Siberia – A study published on Thursday in the journal Science revealed the outcomes of an investigation about the excavated bones of a hunted mammoth found by paleontologists in Siberia back in 2012. This discovery evidences that humans were living far North in Siberia thousands of years earlier than previously thought.

It was believed that humans began occupying the higher reaches of the northern hemisphere around 35,000 years ago, but the discovery of a mammoth carcass skeleton that had been haunted and butchered for food in northern Siberia around 45,000 years ago proved the previous theory wrong as it evidences humans were there at least 10,000 years earlier than thought.

Photo: The Verge/Pitulko et al., Science, 2016
Photo: The Verge/Pitulko et al., Science, 2016

The mammoth was well preserved in the freezing ice so scientists were able to examine some of its soft tissues. The researchers found injuries around the ribs, face, and shoulders suggest that were inflicted by humans using stone or ivory-tipped spears in the form of a mammoth-hunting event.

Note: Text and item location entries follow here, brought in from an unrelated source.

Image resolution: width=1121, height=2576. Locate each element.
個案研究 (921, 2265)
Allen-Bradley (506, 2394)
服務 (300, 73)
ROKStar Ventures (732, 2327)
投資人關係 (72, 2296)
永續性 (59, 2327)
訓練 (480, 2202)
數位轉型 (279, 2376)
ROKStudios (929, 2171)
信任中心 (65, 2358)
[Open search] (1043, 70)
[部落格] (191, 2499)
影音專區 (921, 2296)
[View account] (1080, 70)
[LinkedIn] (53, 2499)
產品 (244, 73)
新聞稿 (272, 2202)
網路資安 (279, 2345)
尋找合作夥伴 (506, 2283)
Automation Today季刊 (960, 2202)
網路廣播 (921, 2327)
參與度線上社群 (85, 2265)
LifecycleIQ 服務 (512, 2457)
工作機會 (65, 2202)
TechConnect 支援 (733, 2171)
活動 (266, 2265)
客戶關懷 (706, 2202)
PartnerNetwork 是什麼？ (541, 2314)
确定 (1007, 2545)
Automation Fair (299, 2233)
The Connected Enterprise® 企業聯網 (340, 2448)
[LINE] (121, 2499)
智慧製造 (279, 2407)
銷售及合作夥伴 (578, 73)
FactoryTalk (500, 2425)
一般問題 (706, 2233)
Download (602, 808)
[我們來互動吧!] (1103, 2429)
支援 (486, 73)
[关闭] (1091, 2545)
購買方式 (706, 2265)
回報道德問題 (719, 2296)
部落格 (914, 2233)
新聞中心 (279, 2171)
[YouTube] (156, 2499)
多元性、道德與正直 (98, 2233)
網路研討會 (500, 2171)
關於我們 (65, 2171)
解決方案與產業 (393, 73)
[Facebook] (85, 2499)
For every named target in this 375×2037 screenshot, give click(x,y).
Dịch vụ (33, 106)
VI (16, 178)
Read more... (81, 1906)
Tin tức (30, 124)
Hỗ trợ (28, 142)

“One can almost see the blow-by-blow battle between people and mammoth fought on those frozen plains, the impact wounds on the bones with embedded stone fragments is conclusive evidence that people slayed this mammoth,” Curtis Marean, a paleoanthropologist at Arizona State University who was not involved with the study said in an interview.

The study lead author, Vladimir Pitulko of the Russian Academy of Sciences said these animals must have provided an endless source of different goods to the humans at the time like food, fuel by using their fertilizer, fat and bones; and raw material with long bones and ivory.

Scientist claim these findings allow us to understand that people were in the Arctic a really long time ago, much earlier than previously believed. It also proves that 45,000 years ago people were already migrating in areas not too far from the Bering bridge, a stretch of land that once joined Siberia to Alaska and that it is believed was the gate people used to migrate to the new world.

Even though the findings prove the mammoth was hunted by humans, scientist cannot yet say it was done by modern humans. Ted Goebel, interim head of the department of anthropology at Texas A&M University, who was not involved with the study explained that the hunt could have be done by a late-surviving group of an archaic human species such as Neanderthals or their close cousins, the Denisovans.